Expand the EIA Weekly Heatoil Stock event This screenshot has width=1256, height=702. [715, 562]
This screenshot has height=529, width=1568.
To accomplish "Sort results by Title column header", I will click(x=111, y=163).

================================

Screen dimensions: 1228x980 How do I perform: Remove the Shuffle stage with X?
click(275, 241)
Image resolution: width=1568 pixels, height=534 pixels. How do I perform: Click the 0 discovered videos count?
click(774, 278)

================================

§ Directions: Update the records starting at the line that contains "Expand the EIA" and ending at the line that contains "will click(x=111, y=163).", replacing "Title" with "Name" and leaving all else unchanged. Return only those lines.

§ Response below:
Expand the EIA Weekly Heatoil Stock event This screenshot has width=1256, height=702. [715, 562]
This screenshot has height=529, width=1568.
To accomplish "Sort results by Name column header", I will click(x=111, y=163).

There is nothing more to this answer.